Accueil>"Fractures françaises" : une 13ᵉ édition marquée par la défiance et le pessimisme

20.10.2025

"Fractures françaises" : une 13ᵉ édition marquée par la défiance et le pessimisme

La nouvelle vague de l’enquête annuelle Fractures françaises, menée par Ipsos pour le Cevipof, Le Monde, la Fondation Jean-Jaurès, et l’Institut Montaigne, dresse le portrait d’une société française en état de nervosité démocratique. Si les Français expriment un fort attachement à la démocratie, ils manifestent dans le même temps une défiance record à l’égard de leurs dirigeants et du fonctionnement des institutions politiques.

L’année 2025, marquée par une crise gouvernementale et la démission du Premier ministre, a accentué ce climat : la confiance dans l’Assemblée nationale et la présidence de la République chute de plusieurs points, tout comme celle envers les partis politiques. Seuls les maires, l’armée et les PME conservent un niveau de confiance élevé.

Un pays inquiet et en colère

Le sentiment d’un déclin français atteint un niveau record : plus de huit Français sur dix estiment que le pays est en déclin, même si une majorité juge que ce déclin n’est pas irréversible. Parallèlement, 43 % des Français se disent “en colère et contestataires”, un taux en forte progression depuis 2021. Ce sentiment est particulièrement marqué chez les jeunes, les classes populaires et les sympathisants du Rassemblement national et de La France insoumise.

Les préoccupations quotidiennes restent dominées par le pouvoir d’achat, loin devant la sécurité, l’immigration ou l’environnement. Plus d’un Français sur deux déclare avoir des difficultés à “joindre les deux bouts”, et près de quatre sur dix pensent que leur situation sociale va se dégrader dans les années à venir.

Une défiance qui traverse toute la société

La méfiance interpersonnelle reste massive : près de huit Français sur dix estiment qu’“on n’est jamais assez prudent quand on a affaire aux autres”. Ce climat de défiance touche également la politique : seuls 10 % déclarent avoir confiance dans les partis, et 20 % dans les députés. En revanche, la confiance envers les scientifiques, l’école et les petites entreprises demeure forte, traduisant un attachement à des institutions perçues comme plus proches ou plus crédibles.

Violence, autorité et fractures sociales

La perception d’une violence en hausse est quasi unanime (près de 9 Français sur 10). Si la majorité condamne son usage, une minorité croissante — notamment parmi les jeunes et les électeurs des partis radicaux — juge qu’elle peut parfois se justifier pour défendre ses intérêts.

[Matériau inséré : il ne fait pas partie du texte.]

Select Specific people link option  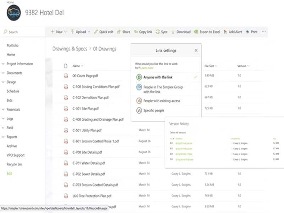coord(154,110)
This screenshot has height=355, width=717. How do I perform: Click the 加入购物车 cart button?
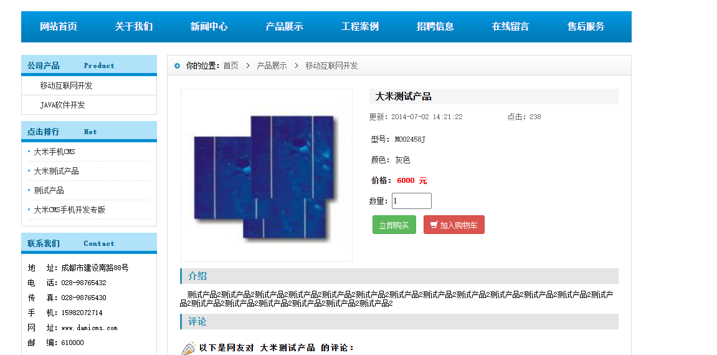pyautogui.click(x=453, y=225)
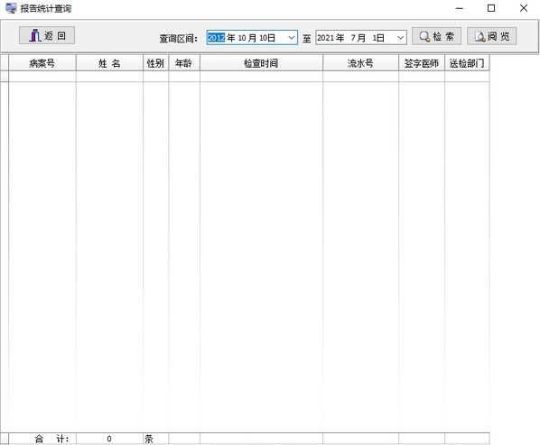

Cette crispation s’accompagne d’une fracture générationnelle et sociale persistante : les catégories populaires et les habitants des grandes agglomérations se sentent particulièrement marginalisés et peu respectés dans la société.

Un baromètre essentiel pour comprendre la France d’aujourd’hui

En scrutant depuis plus de dix ans l’état d’esprit des Français, Fractures françaises reste un outil unique pour saisir les tensions, attentes et recompositions profondes qui traversent la société.
Cette 13ᵉ édition confirme que la crise de confiance est désormais structurelle, mais aussi que les ressorts d’attachement démocratique et civique demeurent vivants — une dualité qui continue de façonner le paysage politique et social français.